Saudi Tadawul to go through correction after MSCI inclusion
Correction purely on basis of trading multiples is usual after major index inclusion, Al Rajhi Capital says
Saudi Arabia’s equities market, the biggest in the Arab world, is likely to go through a gradual correction after its successful inclusion in MSCI Emerging Market Index as investor focus will once again turn to market and company fundamentals, according to Al Rajhi Capital.
There is a case for correction purely on the basis of trading multiples, Mazen Al Sudairi, the head of research at investment banking arm of Saudi lender Al Rajhi Bank said in a research note to investors. The average price-to-earnings multiple before the inclusion of the stock market, commonly known as Tadawul, was 16.6 times the earnings which has climbed to 19.9 the earning times after it became a part of the MSCI emerging market gauge. Healthcare is the only sector trading at the same level as before the inclusion, he noted.
Historically, stock markets also tend to go through a correction following their inclusion in major benchmark indexes and that has been the case for Tadawul’s regional peers in the past.
“We have seen a decline in almost all the peer markets post [index] inclusion. Thus it is likely the same case for Saudi Arabia,” Mr Al Sudairi said. “Dubai and Abu Dhabi [stock markets] fell by 23 per cent and 14 per cent, respectively after the inclusion.”
Tadawul gained entry into MSCI Emerging Market Index in two phases, with August 31 marking the end of phase two of inclusion of 31 equities. Saudi Arabia accounts for 2.83 per cent weight of the index, which is tracked by global fund managers with trillions of dollars under management.
The foreign ownership levels in Tadawul increased to 5.38 per cent at the end of August from 1.78 per cent at the end of June 2018 when the decision to include Saudi equities in the emerging market benchmark was announced. This equates to an increase of about 70 billion Saudi riyals (Dh68.6bn) during the above period, pushing the benchmark Saudi index to 9,400 from around 8,150.
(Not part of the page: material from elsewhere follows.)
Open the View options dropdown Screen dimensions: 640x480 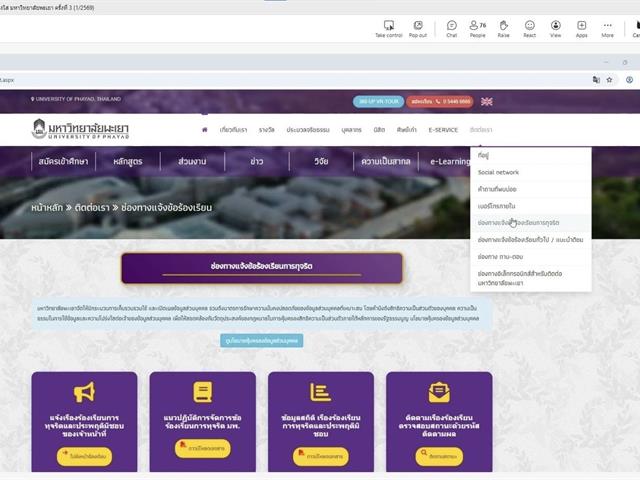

Saudi Arabia is expected to attract an additional $5 billion (Dh18.36bn) in equity inflows with the completion of the second phase of its MSCI EM inclusion, the Institute of International Finance said last month.
Investor appetite for Saudi equities spiked in August while during first eight months of this year, foreign equity inflows to the kingdom surpassed those of India and China - a "remarkable" development given that Saudi Arabia's economy is just a fraction of the size of the two other countries, the IIF said.
"In the absence of major domestic and external shocks and further deterioration in EM [emerging market] investment sentiment, Saudi Arabia can count on additional equity inflows from active investors whose portfolios are benchmarked to the MSCI EM index," Garbis Iradian, IIF's chief economist for Mena, said in a report at the time on Saudi equities.
Al Rajhi, however, in the short term is advising a “wait and watch approach”, saying the momentum would continue to be negative till around 7500 levels.
“While some investors are of the view that there would be a shift into non-MSCIs from MSCI names, we believe it may not be the case as the [trading] multiples are high for the whole market,” Mr Al Sudairi said. “Hence stock selection than sector allocation would be preferable.” Relatively, the domestic service oriented sectors are likely to be more attractive than the export or manufacturing oriented sectors, keeping in mind the challenges including global trade war concern, which has kept oil bulls at bay and continue to pressure the prices of petrochemical products.